HOW TO COMPLETE THIS TASK: Format the part of the listing that starts with the line containing "This screenshot has" and runs through the end of the listing as a JSON list of strings, one string per line, omitting blank lines. Leave the pictures out of the answer.

EXERCISE DATA:
====================
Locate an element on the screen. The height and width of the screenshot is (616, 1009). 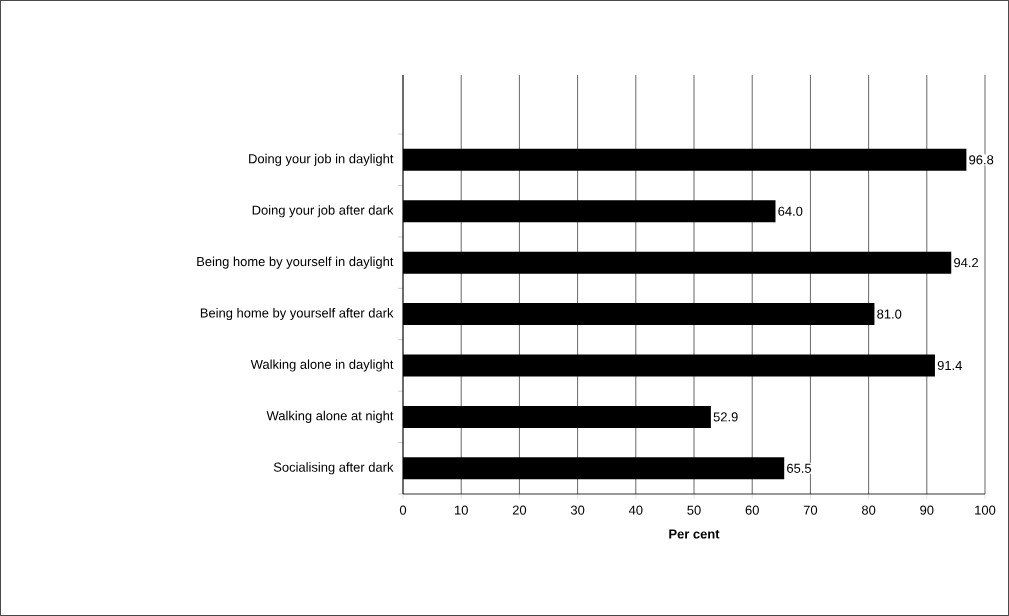
data-label: 96.8 is located at coordinates (982, 160).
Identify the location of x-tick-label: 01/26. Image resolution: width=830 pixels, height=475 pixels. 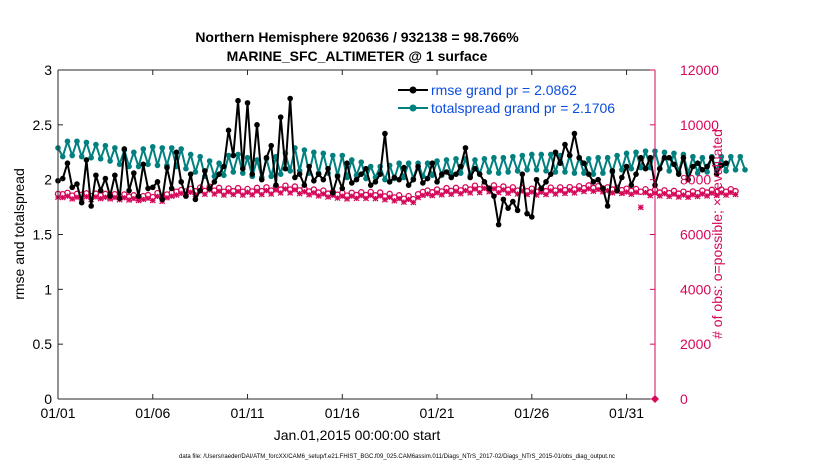
(532, 413).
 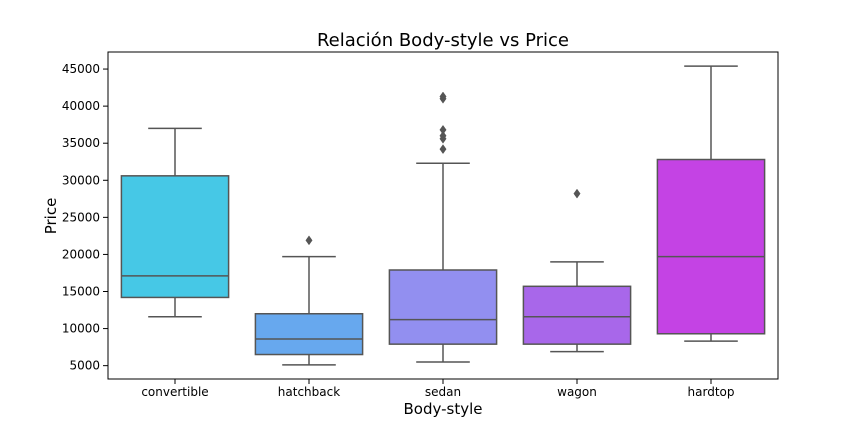 What do you see at coordinates (443, 227) in the screenshot?
I see `box-group-sedan` at bounding box center [443, 227].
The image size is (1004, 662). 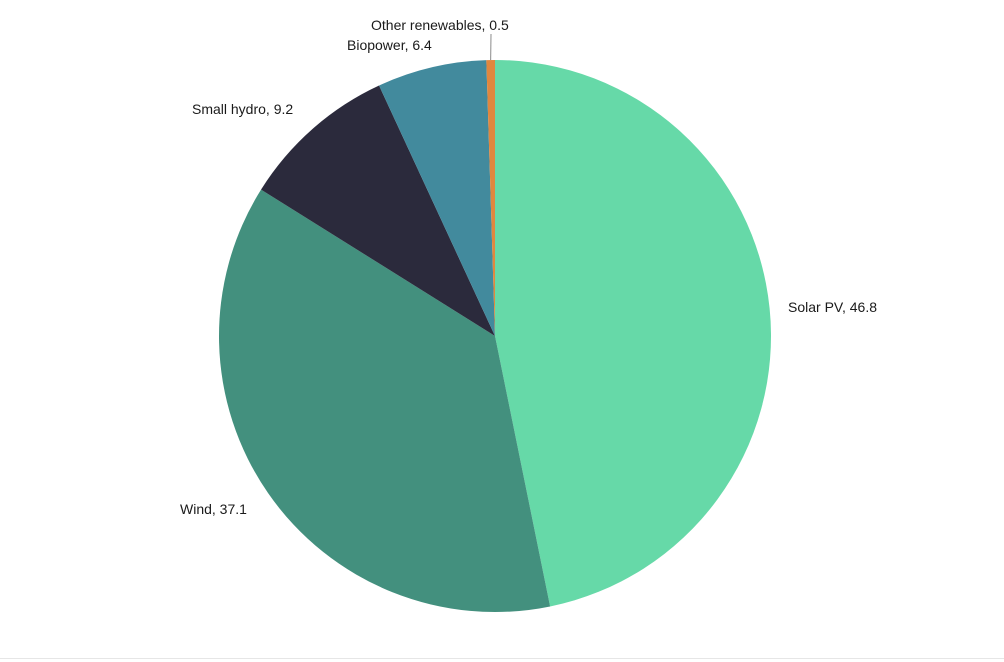 I want to click on slice-label-other-renewables: Other renewables, 0.5, so click(x=440, y=25).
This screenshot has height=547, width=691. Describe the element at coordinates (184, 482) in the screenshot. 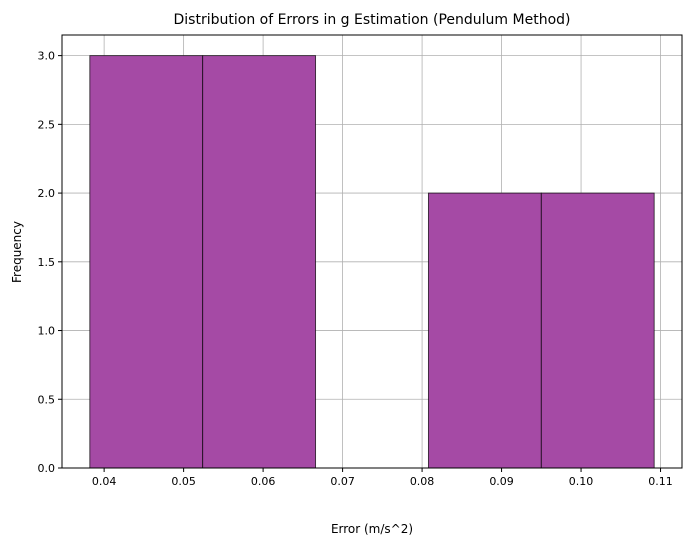

I see `x-tick-label: 0.05` at that location.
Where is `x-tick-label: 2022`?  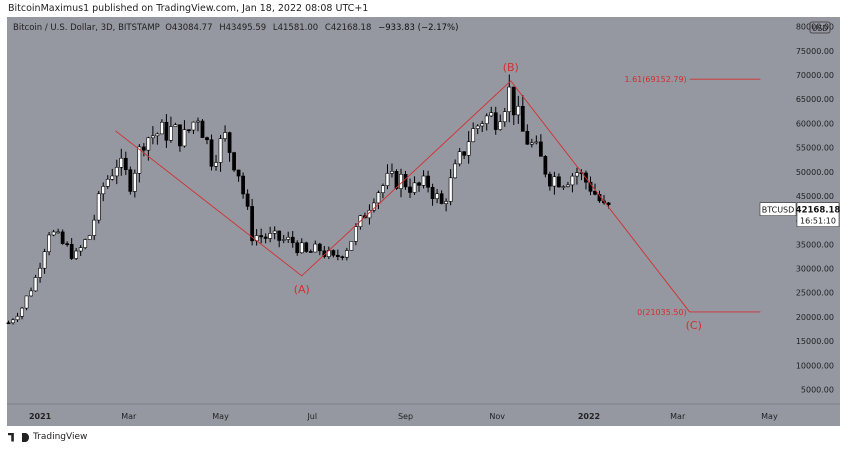
x-tick-label: 2022 is located at coordinates (589, 416).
====================
SOLUTION BELOW:
[
  "This screenshot has height=547, width=691. Describe the element at coordinates (184, 482) in the screenshot. ",
  "I see `x-tick-label: 0.05` at that location.",
  "Where is `x-tick-label: 2022`?  ",
  "x-tick-label: 2022 is located at coordinates (589, 416)."
]